Invitation To the Season


Ira Glass with Monica Bill Barnes and Anna Bass Photo: David Basemore

Ira Glass opened by saying that “Nobody wanted this except the three of us.” Speaking from the stage at Jacob’s Pillow last weekend, he was referring to himself and the two dancers with whom he created “Three Acts, Two Dancers, One Radio Host,” acknowledging how improbable it was that such a combination could be entertaining or make any sense at all. Glass is the host of the long-running NPR show, “This American Life,” and “Three Acts” was a blend of radio stories from the show along with much more personal reflections than Glass usually injects into TAL. All were interwoven with dancing from Monica Bill Barnes, who choreographed and directed the show, and her colleague Anna Bass. Improbable as it was, and count me, a huge fan both of dance and Glass, as a skeptic going in, the show was charming: hilarious,  touching and wildly entertaining. Barnes’s droll choreography was a perfect match for the Glass sensibility. But several hours after seeing it, while composing this review, I will confess that I still don’t think the combination worked. Much as I enjoyed the show, dance touches a different part of my soul than verbal storytelling, and I think I prefer to keep them separate. Luckily, I can have both: “This American Life” will continue (forever, most likely --— as Glass pointed out, public radio hosts never get fired), and there are hundreds of dance performances to feed my soul in our region this summer.

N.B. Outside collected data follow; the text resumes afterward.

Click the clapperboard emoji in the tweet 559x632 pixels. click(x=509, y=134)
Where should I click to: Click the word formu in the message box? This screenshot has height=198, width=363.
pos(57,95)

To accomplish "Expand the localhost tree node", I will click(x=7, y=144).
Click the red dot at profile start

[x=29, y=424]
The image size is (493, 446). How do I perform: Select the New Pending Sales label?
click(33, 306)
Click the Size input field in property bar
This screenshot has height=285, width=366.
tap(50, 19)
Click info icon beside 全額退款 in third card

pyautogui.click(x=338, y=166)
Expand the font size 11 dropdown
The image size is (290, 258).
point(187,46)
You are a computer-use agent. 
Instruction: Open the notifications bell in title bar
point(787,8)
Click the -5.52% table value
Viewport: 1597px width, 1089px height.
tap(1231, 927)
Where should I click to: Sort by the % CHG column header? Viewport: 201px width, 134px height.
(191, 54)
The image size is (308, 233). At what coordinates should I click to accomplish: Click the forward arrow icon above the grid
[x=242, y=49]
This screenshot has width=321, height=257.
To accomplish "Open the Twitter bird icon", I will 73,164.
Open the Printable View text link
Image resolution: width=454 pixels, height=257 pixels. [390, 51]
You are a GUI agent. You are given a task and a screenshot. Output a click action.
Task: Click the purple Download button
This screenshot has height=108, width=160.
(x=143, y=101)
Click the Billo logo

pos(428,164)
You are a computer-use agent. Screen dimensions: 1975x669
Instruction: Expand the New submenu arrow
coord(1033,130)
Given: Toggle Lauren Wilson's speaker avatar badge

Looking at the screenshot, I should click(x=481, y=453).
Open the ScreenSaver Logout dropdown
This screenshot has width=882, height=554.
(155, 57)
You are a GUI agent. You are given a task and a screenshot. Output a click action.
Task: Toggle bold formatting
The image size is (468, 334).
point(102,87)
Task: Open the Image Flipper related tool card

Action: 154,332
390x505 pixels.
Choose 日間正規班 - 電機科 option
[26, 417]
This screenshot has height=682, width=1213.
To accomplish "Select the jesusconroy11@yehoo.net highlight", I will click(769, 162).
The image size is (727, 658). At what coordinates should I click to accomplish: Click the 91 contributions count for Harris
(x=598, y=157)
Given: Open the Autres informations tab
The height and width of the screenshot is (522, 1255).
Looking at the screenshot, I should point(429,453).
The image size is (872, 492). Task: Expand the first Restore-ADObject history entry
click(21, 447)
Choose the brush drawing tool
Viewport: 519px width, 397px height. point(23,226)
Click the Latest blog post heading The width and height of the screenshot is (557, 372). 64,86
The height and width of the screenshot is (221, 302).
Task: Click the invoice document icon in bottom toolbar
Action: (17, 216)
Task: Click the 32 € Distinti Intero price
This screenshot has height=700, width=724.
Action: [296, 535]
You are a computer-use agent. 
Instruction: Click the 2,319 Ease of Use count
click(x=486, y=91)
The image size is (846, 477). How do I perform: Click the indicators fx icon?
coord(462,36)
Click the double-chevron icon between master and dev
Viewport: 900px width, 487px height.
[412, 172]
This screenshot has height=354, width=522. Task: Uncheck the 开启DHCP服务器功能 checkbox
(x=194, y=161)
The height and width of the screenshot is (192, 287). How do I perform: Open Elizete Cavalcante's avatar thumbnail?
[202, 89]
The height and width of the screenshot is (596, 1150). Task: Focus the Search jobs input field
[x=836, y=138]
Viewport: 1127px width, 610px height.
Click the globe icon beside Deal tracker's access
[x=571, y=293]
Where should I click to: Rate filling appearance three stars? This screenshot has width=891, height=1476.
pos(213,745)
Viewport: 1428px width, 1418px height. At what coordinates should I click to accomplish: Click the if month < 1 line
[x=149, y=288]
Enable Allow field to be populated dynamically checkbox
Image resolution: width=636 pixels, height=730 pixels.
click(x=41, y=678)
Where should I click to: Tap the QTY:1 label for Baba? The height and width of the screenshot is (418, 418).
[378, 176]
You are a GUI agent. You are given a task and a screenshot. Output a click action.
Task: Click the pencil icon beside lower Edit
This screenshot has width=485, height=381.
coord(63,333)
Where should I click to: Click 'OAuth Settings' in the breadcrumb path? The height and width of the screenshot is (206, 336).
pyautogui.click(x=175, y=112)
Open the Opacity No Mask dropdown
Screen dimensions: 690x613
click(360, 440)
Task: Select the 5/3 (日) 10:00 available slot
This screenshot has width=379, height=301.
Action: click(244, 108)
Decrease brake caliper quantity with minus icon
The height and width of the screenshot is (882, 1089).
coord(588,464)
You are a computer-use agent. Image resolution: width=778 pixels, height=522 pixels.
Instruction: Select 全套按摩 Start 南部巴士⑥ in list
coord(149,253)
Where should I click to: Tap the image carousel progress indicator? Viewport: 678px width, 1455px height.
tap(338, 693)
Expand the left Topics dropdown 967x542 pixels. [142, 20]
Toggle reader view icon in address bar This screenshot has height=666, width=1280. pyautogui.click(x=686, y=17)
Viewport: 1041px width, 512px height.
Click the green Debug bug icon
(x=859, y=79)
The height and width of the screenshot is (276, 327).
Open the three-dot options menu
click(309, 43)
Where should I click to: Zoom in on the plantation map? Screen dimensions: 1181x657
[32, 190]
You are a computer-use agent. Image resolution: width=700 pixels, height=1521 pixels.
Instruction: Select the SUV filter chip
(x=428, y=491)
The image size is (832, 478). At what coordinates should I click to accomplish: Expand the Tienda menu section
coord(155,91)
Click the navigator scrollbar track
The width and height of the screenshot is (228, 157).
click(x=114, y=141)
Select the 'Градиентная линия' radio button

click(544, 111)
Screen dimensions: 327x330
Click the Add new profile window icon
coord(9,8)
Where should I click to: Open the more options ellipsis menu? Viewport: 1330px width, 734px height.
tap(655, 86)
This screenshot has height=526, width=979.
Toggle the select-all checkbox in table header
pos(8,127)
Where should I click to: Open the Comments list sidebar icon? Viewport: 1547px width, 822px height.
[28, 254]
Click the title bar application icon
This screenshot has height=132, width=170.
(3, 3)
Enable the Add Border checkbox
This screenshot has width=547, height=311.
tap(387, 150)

Beginning with Kaatsbaan in Tivoli: Lar Lubovitch is performing on June 20. Pam Tanowitz Dance and Flux Quartet will be at Bard Summerscape, June 27-28. The Nutmeg Summer Dance Festival is at the Warner Theatre, Torrington, July 24-25. Mark Morris Dance Company returns to Tanglewood, July 25-26. And the Mahaiwe in Great Barrington will present several companies, including Noche Flamenca July 2-5 and Paul Taylor Dance Company from July 9-12. On the weekend of July 31 - Aug. 2, The Wassaic Project, the burgeoning art festival at Maxon Mills, will have at least a half-dozen companies performing, if last year’s event is any guide. (All these venues have websites with specifics.)

But for the widest range of performances, Jacob’s Pillow Summer Dance Festival, which starts next weekend with nearly 60 different dance companies performing, many of them on the free outdoor stage, is the place to be. 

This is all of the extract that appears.